PROBLEM DESCRIPTION =>
Read the lines below, and copy any that contain the string "logo".

----- PROVIDED DATA -----

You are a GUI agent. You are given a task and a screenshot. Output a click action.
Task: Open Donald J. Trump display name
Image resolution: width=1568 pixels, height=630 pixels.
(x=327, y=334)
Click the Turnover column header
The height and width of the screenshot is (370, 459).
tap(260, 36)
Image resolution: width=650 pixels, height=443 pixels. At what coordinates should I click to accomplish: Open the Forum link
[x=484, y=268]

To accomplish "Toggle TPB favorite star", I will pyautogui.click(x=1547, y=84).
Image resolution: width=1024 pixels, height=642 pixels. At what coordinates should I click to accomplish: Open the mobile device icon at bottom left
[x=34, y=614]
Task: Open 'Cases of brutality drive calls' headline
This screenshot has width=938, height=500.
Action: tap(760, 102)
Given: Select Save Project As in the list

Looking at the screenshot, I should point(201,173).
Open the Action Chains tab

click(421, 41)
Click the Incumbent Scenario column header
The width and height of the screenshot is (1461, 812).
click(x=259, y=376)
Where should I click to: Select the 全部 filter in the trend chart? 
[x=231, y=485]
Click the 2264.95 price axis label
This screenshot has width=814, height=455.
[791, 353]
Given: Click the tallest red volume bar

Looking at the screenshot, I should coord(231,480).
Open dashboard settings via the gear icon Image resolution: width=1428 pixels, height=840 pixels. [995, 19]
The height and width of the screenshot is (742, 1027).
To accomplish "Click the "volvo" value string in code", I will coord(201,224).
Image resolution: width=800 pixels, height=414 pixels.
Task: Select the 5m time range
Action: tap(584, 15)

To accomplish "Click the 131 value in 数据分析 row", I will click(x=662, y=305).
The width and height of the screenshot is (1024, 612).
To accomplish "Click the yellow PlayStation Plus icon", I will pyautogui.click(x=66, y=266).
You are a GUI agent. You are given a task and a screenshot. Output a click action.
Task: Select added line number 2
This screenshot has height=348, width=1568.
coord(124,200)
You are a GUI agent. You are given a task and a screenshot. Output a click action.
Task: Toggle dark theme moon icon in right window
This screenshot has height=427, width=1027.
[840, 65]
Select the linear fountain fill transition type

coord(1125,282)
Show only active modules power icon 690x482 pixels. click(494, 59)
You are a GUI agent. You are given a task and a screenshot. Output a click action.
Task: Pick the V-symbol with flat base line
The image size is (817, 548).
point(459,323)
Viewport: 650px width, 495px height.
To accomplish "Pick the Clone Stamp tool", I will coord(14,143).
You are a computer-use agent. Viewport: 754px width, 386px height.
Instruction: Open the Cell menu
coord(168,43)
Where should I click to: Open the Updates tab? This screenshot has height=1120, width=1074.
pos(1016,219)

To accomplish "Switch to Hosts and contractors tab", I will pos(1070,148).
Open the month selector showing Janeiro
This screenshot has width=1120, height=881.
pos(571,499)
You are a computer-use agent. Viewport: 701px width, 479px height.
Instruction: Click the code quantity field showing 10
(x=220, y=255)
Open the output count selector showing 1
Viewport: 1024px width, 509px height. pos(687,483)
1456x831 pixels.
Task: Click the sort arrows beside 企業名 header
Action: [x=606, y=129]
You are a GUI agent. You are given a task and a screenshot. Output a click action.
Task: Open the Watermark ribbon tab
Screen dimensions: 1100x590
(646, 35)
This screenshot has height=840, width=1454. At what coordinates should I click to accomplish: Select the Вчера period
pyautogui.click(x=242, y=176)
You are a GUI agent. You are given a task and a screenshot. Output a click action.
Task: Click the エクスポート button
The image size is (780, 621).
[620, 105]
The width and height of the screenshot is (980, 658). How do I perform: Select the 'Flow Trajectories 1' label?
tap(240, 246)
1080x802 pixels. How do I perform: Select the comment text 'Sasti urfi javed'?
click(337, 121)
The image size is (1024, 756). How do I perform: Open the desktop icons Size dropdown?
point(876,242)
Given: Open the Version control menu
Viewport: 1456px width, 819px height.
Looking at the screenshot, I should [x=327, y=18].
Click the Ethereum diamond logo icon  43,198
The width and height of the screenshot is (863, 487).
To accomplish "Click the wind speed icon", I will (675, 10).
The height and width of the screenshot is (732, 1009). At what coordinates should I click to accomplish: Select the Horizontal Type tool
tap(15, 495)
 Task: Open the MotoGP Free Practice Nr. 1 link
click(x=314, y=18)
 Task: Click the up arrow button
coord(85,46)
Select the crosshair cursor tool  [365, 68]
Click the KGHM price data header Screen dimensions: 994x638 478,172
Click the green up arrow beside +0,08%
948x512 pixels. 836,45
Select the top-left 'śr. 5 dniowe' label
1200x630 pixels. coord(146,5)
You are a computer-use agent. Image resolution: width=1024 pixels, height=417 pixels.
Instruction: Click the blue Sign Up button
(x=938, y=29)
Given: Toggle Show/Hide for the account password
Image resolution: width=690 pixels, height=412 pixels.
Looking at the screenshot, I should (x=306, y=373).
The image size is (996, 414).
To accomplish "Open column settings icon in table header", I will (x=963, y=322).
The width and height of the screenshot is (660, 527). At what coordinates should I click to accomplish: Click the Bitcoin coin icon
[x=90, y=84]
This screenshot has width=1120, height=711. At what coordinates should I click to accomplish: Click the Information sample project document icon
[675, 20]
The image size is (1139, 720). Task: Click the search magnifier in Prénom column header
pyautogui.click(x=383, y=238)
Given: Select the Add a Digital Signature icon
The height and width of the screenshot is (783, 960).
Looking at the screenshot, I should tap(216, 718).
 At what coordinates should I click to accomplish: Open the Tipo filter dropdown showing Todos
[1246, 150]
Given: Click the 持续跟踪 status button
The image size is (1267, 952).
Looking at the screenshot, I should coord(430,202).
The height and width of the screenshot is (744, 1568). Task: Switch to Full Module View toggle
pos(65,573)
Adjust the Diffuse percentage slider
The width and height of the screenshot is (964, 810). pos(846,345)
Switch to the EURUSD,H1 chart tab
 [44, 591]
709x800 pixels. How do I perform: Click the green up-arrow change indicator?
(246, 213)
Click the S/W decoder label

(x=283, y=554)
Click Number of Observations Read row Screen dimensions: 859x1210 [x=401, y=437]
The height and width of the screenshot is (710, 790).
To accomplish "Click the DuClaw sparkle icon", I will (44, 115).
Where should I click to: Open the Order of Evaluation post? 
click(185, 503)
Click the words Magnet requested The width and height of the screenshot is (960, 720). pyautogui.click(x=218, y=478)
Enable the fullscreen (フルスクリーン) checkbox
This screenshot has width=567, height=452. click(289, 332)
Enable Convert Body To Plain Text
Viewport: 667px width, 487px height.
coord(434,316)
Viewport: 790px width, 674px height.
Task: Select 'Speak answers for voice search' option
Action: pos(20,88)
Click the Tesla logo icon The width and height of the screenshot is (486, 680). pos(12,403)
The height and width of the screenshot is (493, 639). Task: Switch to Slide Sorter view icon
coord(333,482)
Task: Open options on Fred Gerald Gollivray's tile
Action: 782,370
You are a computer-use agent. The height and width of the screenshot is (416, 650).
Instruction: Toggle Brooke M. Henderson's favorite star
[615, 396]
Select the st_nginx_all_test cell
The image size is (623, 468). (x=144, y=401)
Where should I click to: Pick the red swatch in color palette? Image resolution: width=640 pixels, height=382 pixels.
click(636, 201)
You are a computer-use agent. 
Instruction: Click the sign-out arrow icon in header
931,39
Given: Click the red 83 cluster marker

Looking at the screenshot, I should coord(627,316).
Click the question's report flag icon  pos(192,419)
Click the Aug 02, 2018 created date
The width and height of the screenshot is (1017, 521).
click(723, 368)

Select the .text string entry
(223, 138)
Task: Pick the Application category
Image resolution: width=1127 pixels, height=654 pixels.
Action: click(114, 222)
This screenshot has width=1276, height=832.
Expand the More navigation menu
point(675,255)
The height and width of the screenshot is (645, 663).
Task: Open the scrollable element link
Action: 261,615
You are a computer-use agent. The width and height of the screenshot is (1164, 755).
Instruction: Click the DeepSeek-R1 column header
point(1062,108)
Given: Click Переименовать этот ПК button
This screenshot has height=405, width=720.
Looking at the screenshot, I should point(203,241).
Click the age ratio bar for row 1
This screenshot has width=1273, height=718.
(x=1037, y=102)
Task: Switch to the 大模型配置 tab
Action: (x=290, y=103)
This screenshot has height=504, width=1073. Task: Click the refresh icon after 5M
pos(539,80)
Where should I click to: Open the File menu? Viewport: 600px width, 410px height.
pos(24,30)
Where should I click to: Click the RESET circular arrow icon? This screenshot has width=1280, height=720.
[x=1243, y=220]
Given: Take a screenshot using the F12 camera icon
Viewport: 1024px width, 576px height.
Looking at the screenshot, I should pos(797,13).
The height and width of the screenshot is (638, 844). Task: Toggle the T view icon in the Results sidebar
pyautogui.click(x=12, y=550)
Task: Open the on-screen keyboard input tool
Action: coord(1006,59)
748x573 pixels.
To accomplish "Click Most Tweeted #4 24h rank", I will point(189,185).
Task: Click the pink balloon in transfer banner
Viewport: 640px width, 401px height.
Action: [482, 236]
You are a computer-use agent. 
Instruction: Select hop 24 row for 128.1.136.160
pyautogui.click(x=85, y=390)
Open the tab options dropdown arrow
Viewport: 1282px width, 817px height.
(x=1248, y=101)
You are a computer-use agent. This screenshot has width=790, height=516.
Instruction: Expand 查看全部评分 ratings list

-----

REPLY TO THE TASK =>
Click the Ethereum diamond logo icon  43,198
Click the Tesla logo icon The width and height of the screenshot is (486, 680). pos(12,403)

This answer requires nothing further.